Matrix Example, questions from the programming guide 2.3

if you go to page 20 on CudaProgramming_guide_2.3.pdf you will see the matrix multiplication example. i understand the global idea of that code,
they transfer the host data to device memory for the matrix elements. using cudaMalloc, thats ok and understandable, so they can read that data from video memory inside the kernel function… but

what about the values width and height of the Matrix struct?? no cudaMalloc for them, they just went through inside the struct as arguments for the kernel…, i mean how CUDA knows that these 2 variables width and height can be read even when they never did cudaMalloc for them??. how can the kernel read them?
and they dont even do cudaFree for them??, so looks like it had stayed on host memory all the time…a little confusing. since kernels do not read host memory , do they?
help to clear this questions would be appreaciated. its confusing me damnn lol

thanks

[codebox]Matrix d_A;

d_A.width = A.width; d_A.height = A.height;

size_t size = A.width * A.height * sizeof(float);

cudaMalloc((void**)&d_A.elements, size);

Matrix d_B;

d_B.width = B.width; d_B.height = B.height;

size = B.width * B.height * sizeof(float);

cudaMalloc((void**)&d_B.elements, size);

Matrix d_C;

d_C.width = C.width; d_C.height = C.height;

size = C.width * C.height * sizeof(float);

cudaMalloc((void**)&d_C.elements, size);

// Invoke kernel

dim3 dimBlock(BLOCK_SIZE, BLOCK_SIZE);

dim3 dimGrid(B.width / dimBlock.x, A.height / dimBlock.y);

MatMulKernel<<<dimGrid, dimBlock>>>(d_A, d_B, d_C);[/codebox]
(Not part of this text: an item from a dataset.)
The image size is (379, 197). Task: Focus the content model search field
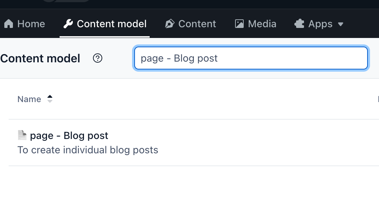tap(251, 58)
as far as I know, nvcc would copy

(1) execution configuration <<<dimGrid, dimBlock>>> into shared memory and

(2) function parameter (d_A, d_B, d_C) into hared memory (call by value)

so you need to allocate device memory explicit via

cudaMalloc((void**)&d_A.elements, size);

cudaMalloc((void**)&d_B.elements, size);

cudaMalloc((void**)&d_C.elements, size);

and content of pointers d_A.elements, d_B.elements, d_C.elements

would be put into shared memory (content is integer, intepreted as address)
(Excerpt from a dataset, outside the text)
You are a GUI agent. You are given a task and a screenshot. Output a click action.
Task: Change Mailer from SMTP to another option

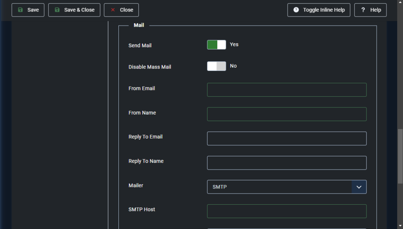[x=287, y=187]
second, life-time of shared memory is execution time of one thread block,

so you don’t need to care about function parameter, however

third, you allocate d_A.elements, d_B.elements, d_C.elements explictly from host code,

you need to release them.

hence in page 21, example code does free these memory explicitly via

// Free device memory

cudaFree(d_A.elements);

cudaFree(d_B.elements);

cudaFree(d_C.elements);

so if i pass some integers and floats as arguments, by value.

for example

float a = 45.0f;

int i = 100;

callKernel( a, i );

it is not necessary to move them to device memory manually?

yes, float a and int i would be put into shared memory, shared by threads in a thread block

thanks LSChien

you rock!